I like to compare this task to asking a programmer/analyst to write SQL based only on the information in the context. How likely would a human successfully write a SQL instruction, without having seen the schema or data? You may have had an experience with a new coworker where you assign them a task, and they tell you they don’t understand something, or there’s a piece of information missing somewhere. Sometimes their sentiment is justified.
An LLM is trained to always respond with the result with the highest probability of being correct. Because of this, it can’t give you direct feedback about how, why, or where it’s confused — say, for instance, “I don’t know how to join this table, because I am not sure which term is the foreign key.” Instead, we have to infer the nature of the problem an LLM is having, solely from the erroneous responses we receive.

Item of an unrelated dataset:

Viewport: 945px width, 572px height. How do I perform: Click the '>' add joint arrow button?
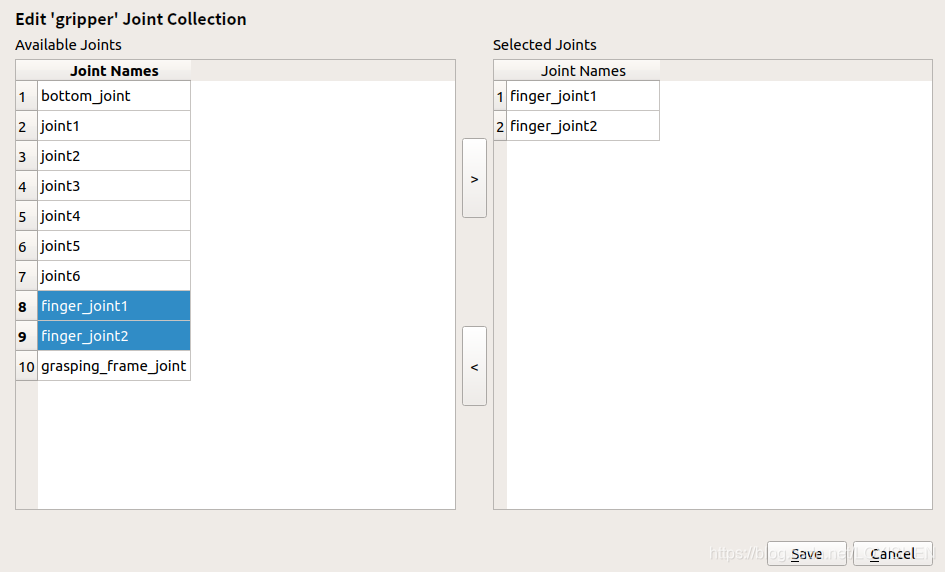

When used correctly, the LLM can seem surprisingly smart about what it can figure out for itself. Still, you still need to be thoughtful about what it needs to know. I can recall a number of times when I got frustrated trying to make it do something, and then I realized I gave it an incorrect example.

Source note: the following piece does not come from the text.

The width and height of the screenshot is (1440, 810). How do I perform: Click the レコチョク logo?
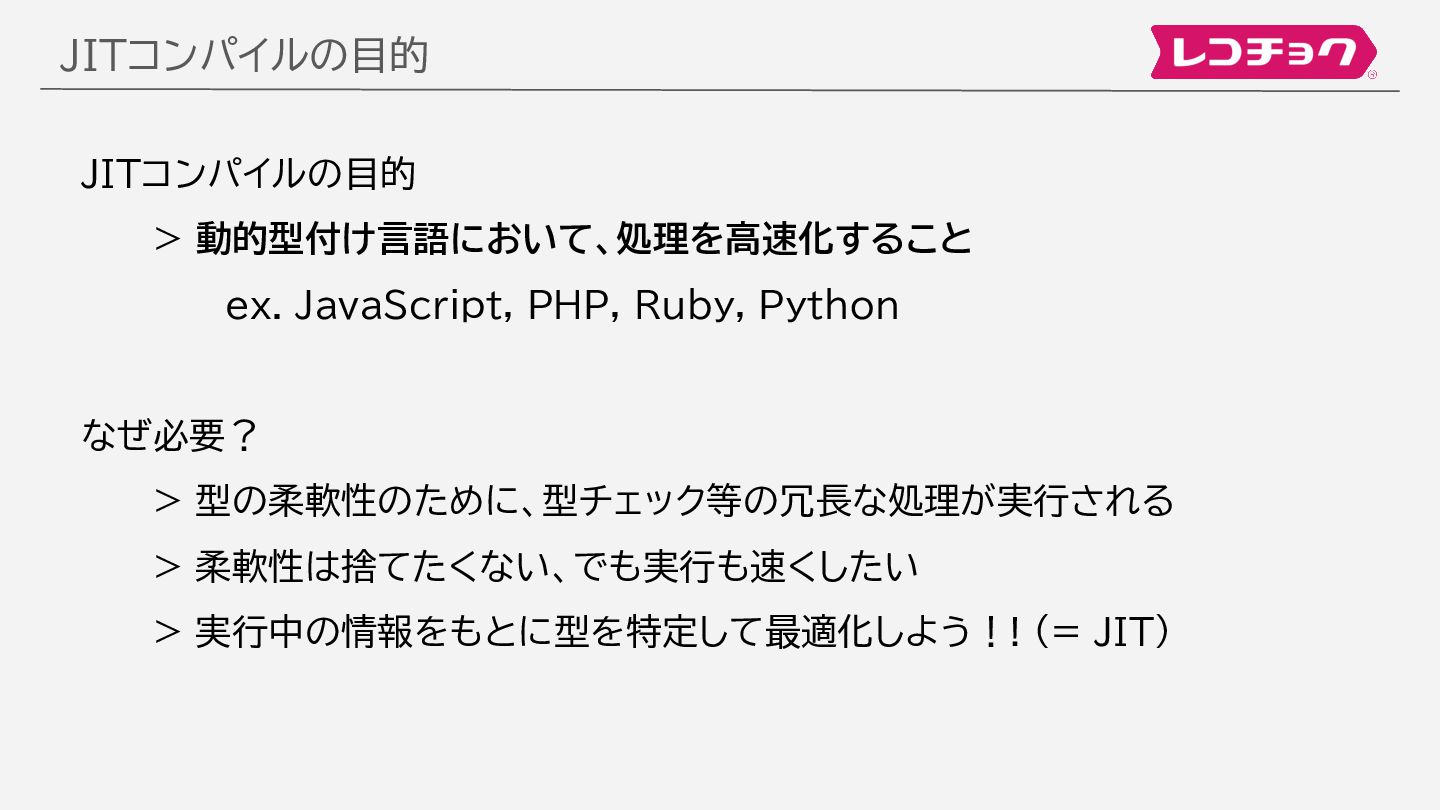coord(1263,52)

For this reason, among others, training data needs to have high quality and be unambiguous. Some studies have shown that, if you train a model with high-quality curated data, you need only a small fraction of what would otherwise be required to achieve a desired level of performance. If a training sample gives an incorrect answer, the model can get confused when it tries to correlate that answer with other correct answers — which leads to performance degradation. And if the question/answer pair includes an ambiguous question, the model may confuse the response as the answer for a different, but similar, question.
There is also this notion that LLM multitasking can degrade performance. For example, if you ask ChatGPT to answer a question while doing something trivial like capitalizing every noun, it might give lower-quality answers. When a model generates SQL, we want to keep its attention on generating a query that will produce a correct result. When it divides its attention on how best to format the code, or it sees samples in its context showing a number of ways to do the same thing, then it gets distracted. So it’s good to consistently format samples, and avoid using different varieties of syntax when just one will suffice.
All this raises some very interesting questions about how we could enhance LLMs in the future. Right now, LLMs don’t really learn by doing, but they could if we integrated a process capable of generating new training data, based on feedback from human users. By indexing successful samples with embeddings, we could give the LLM its own long-term memory, so it could improve over time.